Dataset entries:
BEGIN
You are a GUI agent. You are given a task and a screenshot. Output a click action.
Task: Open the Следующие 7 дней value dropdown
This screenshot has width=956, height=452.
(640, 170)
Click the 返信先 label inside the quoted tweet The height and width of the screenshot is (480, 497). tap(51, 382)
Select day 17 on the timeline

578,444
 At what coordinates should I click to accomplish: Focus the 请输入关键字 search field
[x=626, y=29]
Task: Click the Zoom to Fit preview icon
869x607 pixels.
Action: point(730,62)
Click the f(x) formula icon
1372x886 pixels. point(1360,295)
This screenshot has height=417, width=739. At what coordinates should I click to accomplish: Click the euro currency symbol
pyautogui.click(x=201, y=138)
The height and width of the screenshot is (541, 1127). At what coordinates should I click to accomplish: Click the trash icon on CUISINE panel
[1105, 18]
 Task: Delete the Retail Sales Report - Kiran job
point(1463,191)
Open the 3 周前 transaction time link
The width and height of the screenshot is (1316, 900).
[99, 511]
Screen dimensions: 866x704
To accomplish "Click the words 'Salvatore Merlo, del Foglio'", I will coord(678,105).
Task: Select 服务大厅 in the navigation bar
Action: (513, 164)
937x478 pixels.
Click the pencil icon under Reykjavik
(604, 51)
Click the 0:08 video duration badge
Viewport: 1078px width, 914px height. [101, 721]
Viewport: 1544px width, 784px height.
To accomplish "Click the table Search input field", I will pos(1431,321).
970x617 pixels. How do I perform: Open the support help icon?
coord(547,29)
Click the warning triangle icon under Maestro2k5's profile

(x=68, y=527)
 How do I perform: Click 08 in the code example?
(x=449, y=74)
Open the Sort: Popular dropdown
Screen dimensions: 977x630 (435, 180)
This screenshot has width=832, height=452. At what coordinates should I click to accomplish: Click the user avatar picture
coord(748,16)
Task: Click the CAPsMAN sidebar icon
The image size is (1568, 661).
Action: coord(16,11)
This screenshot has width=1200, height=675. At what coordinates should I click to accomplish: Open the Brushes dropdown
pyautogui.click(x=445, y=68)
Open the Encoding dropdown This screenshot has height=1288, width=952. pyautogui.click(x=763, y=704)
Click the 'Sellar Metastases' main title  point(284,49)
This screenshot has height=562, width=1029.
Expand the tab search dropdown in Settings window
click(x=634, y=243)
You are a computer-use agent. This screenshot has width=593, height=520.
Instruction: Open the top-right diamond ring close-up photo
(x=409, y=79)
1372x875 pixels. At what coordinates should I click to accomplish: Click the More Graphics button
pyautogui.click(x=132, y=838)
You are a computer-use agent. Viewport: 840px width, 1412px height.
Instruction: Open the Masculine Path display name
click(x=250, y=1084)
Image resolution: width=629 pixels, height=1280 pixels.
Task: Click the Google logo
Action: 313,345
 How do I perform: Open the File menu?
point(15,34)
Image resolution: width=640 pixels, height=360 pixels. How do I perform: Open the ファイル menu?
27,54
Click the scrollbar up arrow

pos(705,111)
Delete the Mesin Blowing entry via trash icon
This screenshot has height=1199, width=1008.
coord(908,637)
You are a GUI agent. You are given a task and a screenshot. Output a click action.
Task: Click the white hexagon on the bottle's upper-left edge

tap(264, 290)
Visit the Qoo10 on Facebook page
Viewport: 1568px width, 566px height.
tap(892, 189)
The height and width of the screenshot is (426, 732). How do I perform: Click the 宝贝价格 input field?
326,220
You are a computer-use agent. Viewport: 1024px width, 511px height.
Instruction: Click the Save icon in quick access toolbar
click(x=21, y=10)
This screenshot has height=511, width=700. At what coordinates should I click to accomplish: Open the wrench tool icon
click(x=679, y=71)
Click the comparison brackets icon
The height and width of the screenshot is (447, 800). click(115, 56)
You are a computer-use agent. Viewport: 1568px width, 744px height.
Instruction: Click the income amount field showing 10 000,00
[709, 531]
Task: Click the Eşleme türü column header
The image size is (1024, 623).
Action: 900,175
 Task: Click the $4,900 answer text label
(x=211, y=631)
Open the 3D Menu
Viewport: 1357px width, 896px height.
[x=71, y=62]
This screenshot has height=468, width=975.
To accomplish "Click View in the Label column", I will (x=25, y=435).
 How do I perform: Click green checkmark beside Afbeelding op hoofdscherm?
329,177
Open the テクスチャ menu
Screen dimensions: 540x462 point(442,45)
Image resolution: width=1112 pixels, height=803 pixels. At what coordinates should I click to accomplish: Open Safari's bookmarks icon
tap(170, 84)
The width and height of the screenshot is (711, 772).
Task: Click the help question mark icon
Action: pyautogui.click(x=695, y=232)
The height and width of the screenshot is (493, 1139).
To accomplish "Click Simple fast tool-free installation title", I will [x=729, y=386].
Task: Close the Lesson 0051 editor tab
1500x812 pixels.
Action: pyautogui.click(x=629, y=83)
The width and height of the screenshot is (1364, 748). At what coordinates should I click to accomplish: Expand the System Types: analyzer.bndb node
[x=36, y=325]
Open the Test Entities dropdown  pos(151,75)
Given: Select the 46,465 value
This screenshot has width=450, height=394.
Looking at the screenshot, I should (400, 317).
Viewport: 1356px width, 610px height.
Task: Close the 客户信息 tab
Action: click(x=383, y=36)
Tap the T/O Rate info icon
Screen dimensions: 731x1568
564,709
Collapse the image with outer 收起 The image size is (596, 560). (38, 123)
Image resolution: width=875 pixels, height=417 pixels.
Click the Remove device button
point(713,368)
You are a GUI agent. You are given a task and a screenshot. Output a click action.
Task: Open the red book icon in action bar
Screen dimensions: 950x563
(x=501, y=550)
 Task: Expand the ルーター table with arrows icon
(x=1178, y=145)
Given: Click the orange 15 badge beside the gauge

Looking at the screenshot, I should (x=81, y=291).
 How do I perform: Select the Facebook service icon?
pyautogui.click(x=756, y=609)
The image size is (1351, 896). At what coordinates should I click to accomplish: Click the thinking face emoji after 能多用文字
END
An exact copy of every entry is what's needed, so retype them all.

ANSWER FOR THE TASK:
You are a GUI agent. You are given a task and a screenshot. Output a click action.
Task: Open the Следующие 7 дней value dropdown
This screenshot has width=956, height=452.
(640, 170)
Click the 返信先 label inside the quoted tweet The height and width of the screenshot is (480, 497). tap(51, 382)
Select day 17 on the timeline

578,444
 At what coordinates should I click to accomplish: Focus the 请输入关键字 search field
[x=626, y=29]
Task: Click the Zoom to Fit preview icon
869x607 pixels.
Action: point(730,62)
Click the f(x) formula icon
1372x886 pixels. point(1360,295)
This screenshot has height=417, width=739. At what coordinates should I click to accomplish: Click the euro currency symbol
pyautogui.click(x=201, y=138)
The height and width of the screenshot is (541, 1127). At what coordinates should I click to accomplish: Click the trash icon on CUISINE panel
[1105, 18]
 Task: Delete the Retail Sales Report - Kiran job
point(1463,191)
Open the 3 周前 transaction time link
The width and height of the screenshot is (1316, 900).
[99, 511]
Screen dimensions: 866x704
To accomplish "Click the words 'Salvatore Merlo, del Foglio'", I will coord(678,105).
Task: Select 服务大厅 in the navigation bar
Action: (513, 164)
937x478 pixels.
Click the pencil icon under Reykjavik
(604, 51)
Click the 0:08 video duration badge
Viewport: 1078px width, 914px height. [101, 721]
Viewport: 1544px width, 784px height.
To accomplish "Click the table Search input field", I will pos(1431,321).
970x617 pixels. How do I perform: Open the support help icon?
coord(547,29)
Click the warning triangle icon under Maestro2k5's profile

(x=68, y=527)
 How do I perform: Click 08 in the code example?
(x=449, y=74)
Open the Sort: Popular dropdown
Screen dimensions: 977x630 (435, 180)
This screenshot has width=832, height=452. At what coordinates should I click to accomplish: Click the user avatar picture
coord(748,16)
Task: Click the CAPsMAN sidebar icon
The image size is (1568, 661).
Action: coord(16,11)
This screenshot has width=1200, height=675. At what coordinates should I click to accomplish: Open the Brushes dropdown
pyautogui.click(x=445, y=68)
Open the Encoding dropdown This screenshot has height=1288, width=952. pyautogui.click(x=763, y=704)
Click the 'Sellar Metastases' main title  point(284,49)
This screenshot has height=562, width=1029.
Expand the tab search dropdown in Settings window
click(x=634, y=243)
You are a computer-use agent. This screenshot has width=593, height=520.
Instruction: Open the top-right diamond ring close-up photo
(x=409, y=79)
1372x875 pixels. At what coordinates should I click to accomplish: Click the More Graphics button
pyautogui.click(x=132, y=838)
You are a computer-use agent. Viewport: 840px width, 1412px height.
Instruction: Open the Masculine Path display name
click(x=250, y=1084)
Image resolution: width=629 pixels, height=1280 pixels.
Task: Click the Google logo
Action: 313,345
 How do I perform: Open the File menu?
point(15,34)
Image resolution: width=640 pixels, height=360 pixels. How do I perform: Open the ファイル menu?
27,54
Click the scrollbar up arrow

pos(705,111)
Delete the Mesin Blowing entry via trash icon
This screenshot has height=1199, width=1008.
coord(908,637)
You are a GUI agent. You are given a task and a screenshot. Output a click action.
Task: Click the white hexagon on the bottle's upper-left edge

tap(264, 290)
Visit the Qoo10 on Facebook page
Viewport: 1568px width, 566px height.
tap(892, 189)
The height and width of the screenshot is (426, 732). How do I perform: Click the 宝贝价格 input field?
326,220
You are a computer-use agent. Viewport: 1024px width, 511px height.
Instruction: Click the Save icon in quick access toolbar
click(x=21, y=10)
This screenshot has height=511, width=700. At what coordinates should I click to accomplish: Open the wrench tool icon
click(x=679, y=71)
Click the comparison brackets icon
The height and width of the screenshot is (447, 800). click(115, 56)
You are a computer-use agent. Viewport: 1568px width, 744px height.
Instruction: Click the income amount field showing 10 000,00
[709, 531]
Task: Click the Eşleme türü column header
The image size is (1024, 623).
Action: 900,175
 Task: Click the $4,900 answer text label
(x=211, y=631)
Open the 3D Menu
Viewport: 1357px width, 896px height.
[x=71, y=62]
This screenshot has height=468, width=975.
To accomplish "Click View in the Label column", I will (x=25, y=435).
 How do I perform: Click green checkmark beside Afbeelding op hoofdscherm?
329,177
Open the テクスチャ menu
Screen dimensions: 540x462 point(442,45)
Image resolution: width=1112 pixels, height=803 pixels. At what coordinates should I click to accomplish: Open Safari's bookmarks icon
tap(170, 84)
The width and height of the screenshot is (711, 772).
Task: Click the help question mark icon
Action: pyautogui.click(x=695, y=232)
The height and width of the screenshot is (493, 1139).
To accomplish "Click Simple fast tool-free installation title", I will [x=729, y=386].
Task: Close the Lesson 0051 editor tab
1500x812 pixels.
Action: pyautogui.click(x=629, y=83)
The width and height of the screenshot is (1364, 748). At what coordinates should I click to accomplish: Expand the System Types: analyzer.bndb node
[x=36, y=325]
Open the Test Entities dropdown  pos(151,75)
Given: Select the 46,465 value
This screenshot has width=450, height=394.
Looking at the screenshot, I should (400, 317).
Viewport: 1356px width, 610px height.
Task: Close the 客户信息 tab
Action: click(x=383, y=36)
Tap the T/O Rate info icon
Screen dimensions: 731x1568
564,709
Collapse the image with outer 收起 The image size is (596, 560). (38, 123)
Image resolution: width=875 pixels, height=417 pixels.
Click the Remove device button
point(713,368)
You are a GUI agent. You are given a task and a screenshot. Output a click action.
Task: Open the red book icon in action bar
Screen dimensions: 950x563
(x=501, y=550)
 Task: Expand the ルーター table with arrows icon
(x=1178, y=145)
Given: Click the orange 15 badge beside the gauge

Looking at the screenshot, I should (x=81, y=291).
 How do I perform: Select the Facebook service icon?
pyautogui.click(x=756, y=609)
The image size is (1351, 896). At what coordinates should I click to accomplish: Click the thinking face emoji after 能多用文字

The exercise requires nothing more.